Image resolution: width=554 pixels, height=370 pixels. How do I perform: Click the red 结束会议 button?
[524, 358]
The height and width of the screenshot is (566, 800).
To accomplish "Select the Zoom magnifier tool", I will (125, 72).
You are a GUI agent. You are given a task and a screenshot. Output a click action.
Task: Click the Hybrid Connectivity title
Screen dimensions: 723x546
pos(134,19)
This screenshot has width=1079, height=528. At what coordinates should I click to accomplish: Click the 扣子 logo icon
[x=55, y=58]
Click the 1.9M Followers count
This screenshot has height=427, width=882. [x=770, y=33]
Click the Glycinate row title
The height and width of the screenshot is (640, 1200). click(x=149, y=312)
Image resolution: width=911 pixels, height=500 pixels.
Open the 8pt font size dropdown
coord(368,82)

##########

§ **Exercise aim**:
Your response should consist of the full listing, repeated exactly.

§ **Answer to this exercise**:
Image resolution: width=554 pixels, height=370 pixels. How do I perform: Click the red 结束会议 button?
[524, 358]
The height and width of the screenshot is (566, 800).
To accomplish "Select the Zoom magnifier tool", I will (125, 72).
You are a GUI agent. You are given a task and a screenshot. Output a click action.
Task: Click the Hybrid Connectivity title
Screen dimensions: 723x546
pos(134,19)
This screenshot has width=1079, height=528. At what coordinates should I click to accomplish: Click the 扣子 logo icon
[x=55, y=58]
Click the 1.9M Followers count
This screenshot has height=427, width=882. [x=770, y=33]
Click the Glycinate row title
The height and width of the screenshot is (640, 1200). click(x=149, y=312)
Image resolution: width=911 pixels, height=500 pixels.
Open the 8pt font size dropdown
coord(368,82)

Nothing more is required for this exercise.